A woman who was trapped in an upturned car for six days after crashing into a ditch has told of her extraordinary struggle and how she focused her thoughts on staying alive.
It’s easy to forget that the human instinct to survive is an incredibly powerful force. This week a Belgian woman has given us a staggering reminder after surviving a car crash that left her trapped in an overturned car for six days during a blistering heatwave.
Corine Bastide’s story would seem far-fetched in a Hollywood movie. Her family reported the 45-year-old as a missing person when she failed to return home from a friend’s house on 23 July. In fact, she was less than 15 miles from her home, barely able to move after her car had crashed into a ditch.
Suffering a spinal injury from the impact of the crash, Bastide couldn’t reach her mobile phone. It rang endlessly during her first hours crushed into the car until the battery died. Then, Europe’s record-breaking heatwave kicked in and temperatures in Belgium reached 41.7C.
She described the heat as “terrifying” to Belgian broadcaster RTBF.
Despite her injuries, Bastide continued to try and move - to survive.
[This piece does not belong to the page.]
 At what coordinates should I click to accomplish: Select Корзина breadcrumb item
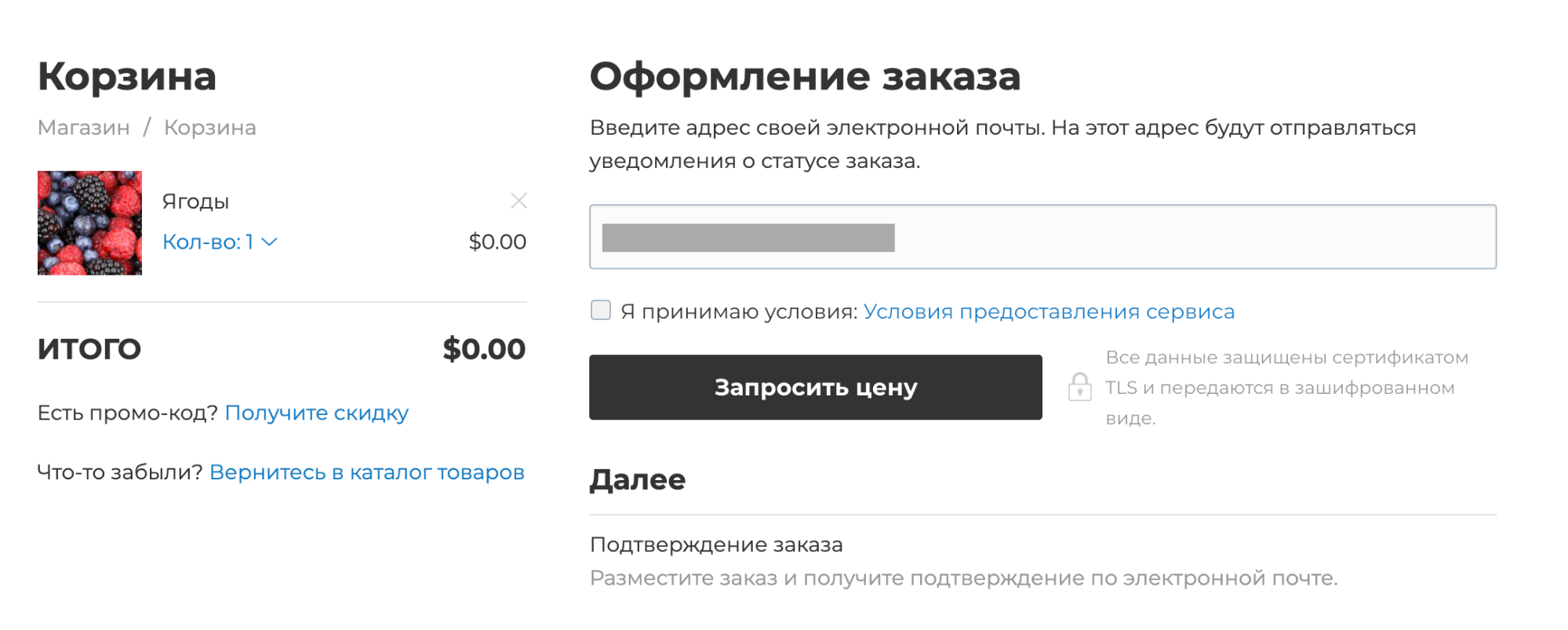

“The most difficult thing was lying on pieces of glass,” she said. “I tried to hoist myself up but I had the impression that my back was being torn.”
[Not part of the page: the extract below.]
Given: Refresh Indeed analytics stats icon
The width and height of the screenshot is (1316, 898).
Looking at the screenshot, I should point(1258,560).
The mother-of-three eventually managed to open the car door with her foot. She used a chewing gum box to collect rainwater to drink and sucked on a wet stick to moisten her mouth.
While the rain allowed her to stay hydrated, she says it became more terrifying than the heat when she was sat soaked and shivering. She became scared of falling unconscious as she sat seeped in cold water.
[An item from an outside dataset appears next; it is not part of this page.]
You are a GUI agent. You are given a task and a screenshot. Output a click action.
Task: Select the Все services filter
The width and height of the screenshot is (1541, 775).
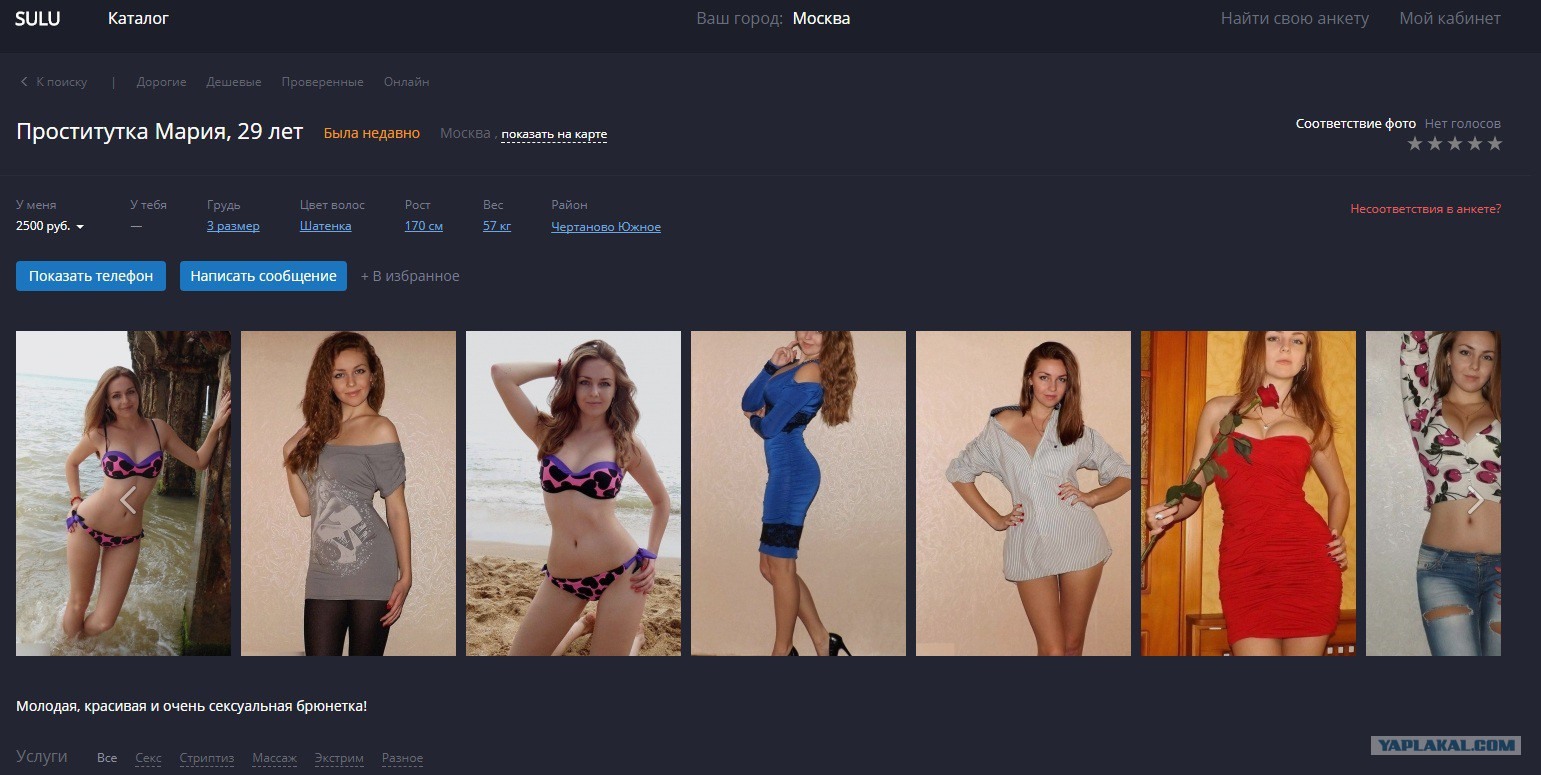click(107, 758)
After six days and six nights in her upturned Fiat Punto, it was a family friend putting up missing posters who heard her cries for help and spotted her car in a ditch near the eastern city of Liège.
“She told me she had been looking for me everywhere. She stayed with me all the time and that woman, I think she is my guardian angel.”
Bastide says her dogged determination to survive stemmed from thoughts of her children.
“I didn’t want them to think I had done something stupid, like kill myself. No, it was an accident.”
While Bastide must undergo surgery on her spine and has a long recovery ahead of her, overcoming such an extraordinary ordeal has already boosted her self-belief.
She told RTBF she realises now that she is “stronger than I thought” and is considering taking part in the Paris Marathon next year.